When I first started camping on mountains alone, it never occurred to me to be afraid. And when I dutifully considered that perhaps there was good reason for me to feel fear, I still didn't.
Of course, there were times now and then when I heard a noise in the night, and regretted a moment of carelessness in not hanging my food properly. Or when I found myself alone on a mountainside where a mountain lion had been spotted the day before. Or when a rutting bull moose (which I thought was a bear) spent an hour and a half grunting near my campsite in the dark. But it never occurred to me to turn back. Or if it did, it was just my mind running around in circles; the rest of me, the core, the anchor, had already decided.

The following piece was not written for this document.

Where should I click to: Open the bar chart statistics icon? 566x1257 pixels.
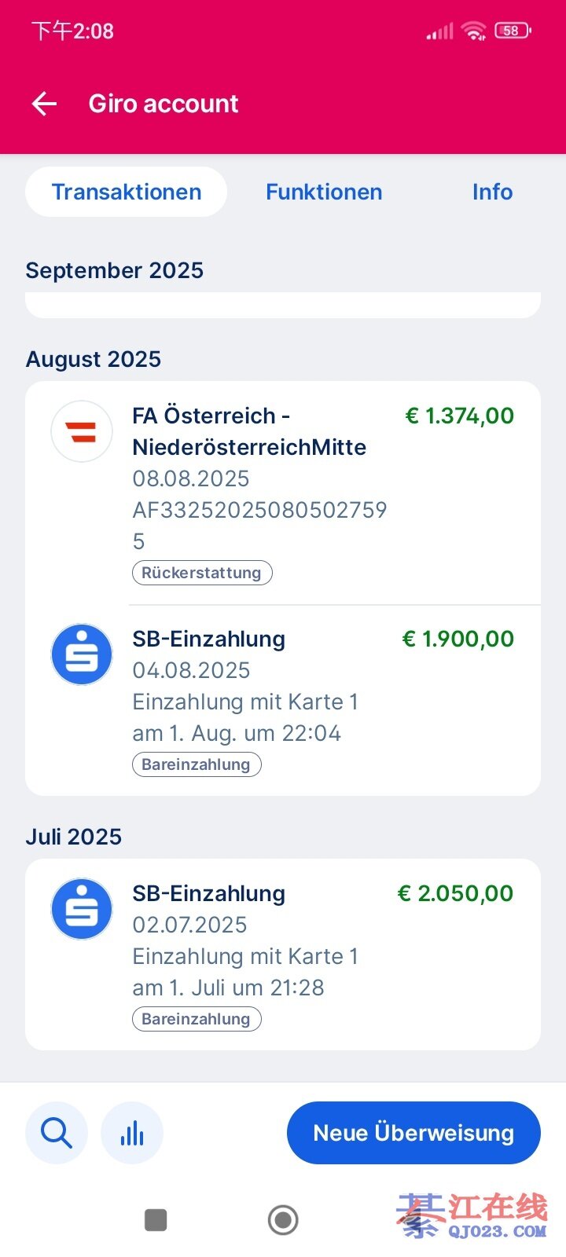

But the rest of my life has not worked that way. Somewhere, somehow, someone told me I should be afraid. My mind, being diligent, believed them, and passed that experience on to the rest of me.
When I look at this fallen tree, I see how things change depending on how we look at them. This perspective makes the log seem interminable, reaching ahead into the future. Another angle could make its girth seem insurmountably thick. A closeup would make the spurs appear deadly, like the shadowed teeth on the rock. Or these same views can also reveal the detailed beauty of texture, weathering, grain, imperfection--the genuine story of the tree.
Going into the wilderness, for some reason, was the only way I could ever reach a part of me that was bigger than my frightened mind. But it's wilderness, also, which is teaching me that everything we encounter is part of a story--part of our own story. Within that story, we are its perfect witness, its only teller. We have only to allow the story to unravel, beginning to end, root to tip, and to let it be ours.